- 150g mangetout, trimmed and shredded
- 2tbsp hoisin sauce
- Juice ½ lime
- 250g cooked skinless chicken breast, shredded
- 16 x 20cm rice pancakes
- 1 small red pepper, thinly sliced
- 1 large carrot, thinly sliced
- 16 large fresh mint leaves
- 2tbsp reduced-salt soy sauce, to serve
- Put the mangetout in a small heatproof bowl and cover with boiling water. Blanch for 30 sec, then rinse under cold running water and drain well.
- In a medium bowl, mix the hoisin sauce with the lime juice and a good pinch of ground white pepper. Add the chicken and toss together.

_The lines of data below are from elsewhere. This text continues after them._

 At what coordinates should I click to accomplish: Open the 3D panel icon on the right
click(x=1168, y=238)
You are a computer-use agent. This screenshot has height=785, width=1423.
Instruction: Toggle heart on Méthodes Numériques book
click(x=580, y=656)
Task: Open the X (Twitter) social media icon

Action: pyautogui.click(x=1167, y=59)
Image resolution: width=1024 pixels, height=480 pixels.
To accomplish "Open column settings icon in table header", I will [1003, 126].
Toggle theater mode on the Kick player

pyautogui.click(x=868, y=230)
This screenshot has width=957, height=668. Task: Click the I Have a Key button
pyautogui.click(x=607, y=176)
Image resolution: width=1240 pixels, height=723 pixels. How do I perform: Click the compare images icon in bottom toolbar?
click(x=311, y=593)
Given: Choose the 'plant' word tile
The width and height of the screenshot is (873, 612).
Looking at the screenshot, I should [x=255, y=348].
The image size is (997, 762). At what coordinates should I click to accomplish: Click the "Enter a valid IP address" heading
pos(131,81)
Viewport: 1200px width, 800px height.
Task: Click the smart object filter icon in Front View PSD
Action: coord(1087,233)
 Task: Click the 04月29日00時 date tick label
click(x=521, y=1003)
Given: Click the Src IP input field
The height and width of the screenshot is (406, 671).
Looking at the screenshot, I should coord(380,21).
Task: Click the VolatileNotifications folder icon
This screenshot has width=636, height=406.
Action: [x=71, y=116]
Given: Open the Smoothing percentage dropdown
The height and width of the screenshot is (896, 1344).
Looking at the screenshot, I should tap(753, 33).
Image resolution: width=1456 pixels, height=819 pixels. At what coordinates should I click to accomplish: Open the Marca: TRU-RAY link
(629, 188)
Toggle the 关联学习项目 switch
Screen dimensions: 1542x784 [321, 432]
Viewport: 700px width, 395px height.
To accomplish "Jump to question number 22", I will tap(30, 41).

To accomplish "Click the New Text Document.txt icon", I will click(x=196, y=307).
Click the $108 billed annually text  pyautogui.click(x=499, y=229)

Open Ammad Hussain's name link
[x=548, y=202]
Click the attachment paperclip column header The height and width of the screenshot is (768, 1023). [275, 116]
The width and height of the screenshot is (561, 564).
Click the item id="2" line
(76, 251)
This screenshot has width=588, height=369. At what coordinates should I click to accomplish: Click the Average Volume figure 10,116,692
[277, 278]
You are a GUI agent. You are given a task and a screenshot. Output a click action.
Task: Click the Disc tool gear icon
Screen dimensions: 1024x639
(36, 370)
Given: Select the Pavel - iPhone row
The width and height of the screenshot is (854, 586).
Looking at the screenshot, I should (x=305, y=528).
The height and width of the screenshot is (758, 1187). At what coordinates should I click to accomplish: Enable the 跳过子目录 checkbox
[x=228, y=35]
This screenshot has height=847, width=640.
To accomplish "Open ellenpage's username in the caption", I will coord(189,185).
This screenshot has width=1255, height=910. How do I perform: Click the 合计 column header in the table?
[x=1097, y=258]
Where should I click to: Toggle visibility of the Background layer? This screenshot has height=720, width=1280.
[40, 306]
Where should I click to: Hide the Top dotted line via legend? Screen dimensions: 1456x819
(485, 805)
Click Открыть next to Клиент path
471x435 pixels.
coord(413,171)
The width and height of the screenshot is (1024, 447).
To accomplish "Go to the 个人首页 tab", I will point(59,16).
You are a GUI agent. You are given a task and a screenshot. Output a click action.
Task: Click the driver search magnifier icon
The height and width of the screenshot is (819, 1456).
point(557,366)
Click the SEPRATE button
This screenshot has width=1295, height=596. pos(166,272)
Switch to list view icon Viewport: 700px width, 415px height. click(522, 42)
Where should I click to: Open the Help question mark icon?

- Soak the rice pancakes by dipping them individually into a bowl of hot water for 10–20 sec, then putting them on clean kitchen towels to absorb any excess water.
- Put a few chicken shreds in the centre of each rice pancake. Drizzle with a little of the hoisin mixture from the bowl, then top each with some mangetout, pepper and carrot slices and 1 mint leaf – but don’t overfill as the pancakes will tear.
- Lightly oil a serving plate. Roll up the rice pancakes to enclose the filling, tucking in the ends, to form spring rolls. As you finish each one, put it on the plate under a slightly damp cloth to prevent it sticking or drying out as you fill the others. Serve with the soy sauce in a bowl for dipping.